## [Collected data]
-- Opening Marker --
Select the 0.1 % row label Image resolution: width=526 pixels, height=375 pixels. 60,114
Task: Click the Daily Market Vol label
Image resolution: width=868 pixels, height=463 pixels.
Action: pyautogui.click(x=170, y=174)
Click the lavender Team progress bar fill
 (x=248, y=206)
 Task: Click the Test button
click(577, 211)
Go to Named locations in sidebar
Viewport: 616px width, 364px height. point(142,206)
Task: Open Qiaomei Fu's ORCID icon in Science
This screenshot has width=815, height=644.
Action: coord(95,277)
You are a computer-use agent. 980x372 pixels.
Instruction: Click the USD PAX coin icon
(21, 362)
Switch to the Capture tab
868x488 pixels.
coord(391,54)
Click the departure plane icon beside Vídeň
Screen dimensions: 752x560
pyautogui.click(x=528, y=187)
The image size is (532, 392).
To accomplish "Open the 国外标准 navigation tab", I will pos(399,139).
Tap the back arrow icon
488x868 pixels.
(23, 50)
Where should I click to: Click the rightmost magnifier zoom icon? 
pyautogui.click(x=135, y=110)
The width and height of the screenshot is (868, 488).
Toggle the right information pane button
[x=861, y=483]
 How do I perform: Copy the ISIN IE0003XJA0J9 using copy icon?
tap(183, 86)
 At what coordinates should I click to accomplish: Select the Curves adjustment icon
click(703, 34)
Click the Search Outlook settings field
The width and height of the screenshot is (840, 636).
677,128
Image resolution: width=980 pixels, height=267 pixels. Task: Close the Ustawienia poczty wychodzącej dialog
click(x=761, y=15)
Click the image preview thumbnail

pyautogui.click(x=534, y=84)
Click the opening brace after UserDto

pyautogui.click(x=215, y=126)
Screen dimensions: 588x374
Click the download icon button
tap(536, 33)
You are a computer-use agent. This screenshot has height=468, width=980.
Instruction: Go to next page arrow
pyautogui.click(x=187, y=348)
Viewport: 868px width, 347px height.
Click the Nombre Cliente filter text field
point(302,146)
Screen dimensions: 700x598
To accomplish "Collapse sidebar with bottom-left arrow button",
-- Closing Marker --
## [Problem]
Make an exact copy of all the data.

## [Output of the task]
Select the 0.1 % row label Image resolution: width=526 pixels, height=375 pixels. 60,114
Task: Click the Daily Market Vol label
Image resolution: width=868 pixels, height=463 pixels.
Action: pyautogui.click(x=170, y=174)
Click the lavender Team progress bar fill
 (x=248, y=206)
 Task: Click the Test button
click(577, 211)
Go to Named locations in sidebar
Viewport: 616px width, 364px height. point(142,206)
Task: Open Qiaomei Fu's ORCID icon in Science
This screenshot has width=815, height=644.
Action: coord(95,277)
You are a computer-use agent. 980x372 pixels.
Instruction: Click the USD PAX coin icon
(21, 362)
Switch to the Capture tab
868x488 pixels.
coord(391,54)
Click the departure plane icon beside Vídeň
Screen dimensions: 752x560
pyautogui.click(x=528, y=187)
The image size is (532, 392).
To accomplish "Open the 国外标准 navigation tab", I will pos(399,139).
Tap the back arrow icon
488x868 pixels.
(23, 50)
Where should I click to: Click the rightmost magnifier zoom icon? 
pyautogui.click(x=135, y=110)
The width and height of the screenshot is (868, 488).
Toggle the right information pane button
[x=861, y=483]
 How do I perform: Copy the ISIN IE0003XJA0J9 using copy icon?
tap(183, 86)
 At what coordinates should I click to accomplish: Select the Curves adjustment icon
click(703, 34)
Click the Search Outlook settings field
The width and height of the screenshot is (840, 636).
677,128
Image resolution: width=980 pixels, height=267 pixels. Task: Close the Ustawienia poczty wychodzącej dialog
click(x=761, y=15)
Click the image preview thumbnail

pyautogui.click(x=534, y=84)
Click the opening brace after UserDto

pyautogui.click(x=215, y=126)
Screen dimensions: 588x374
Click the download icon button
tap(536, 33)
You are a computer-use agent. This screenshot has height=468, width=980.
Instruction: Go to next page arrow
pyautogui.click(x=187, y=348)
Viewport: 868px width, 347px height.
Click the Nombre Cliente filter text field
point(302,146)
Screen dimensions: 700x598
To accomplish "Collapse sidebar with bottom-left arrow button",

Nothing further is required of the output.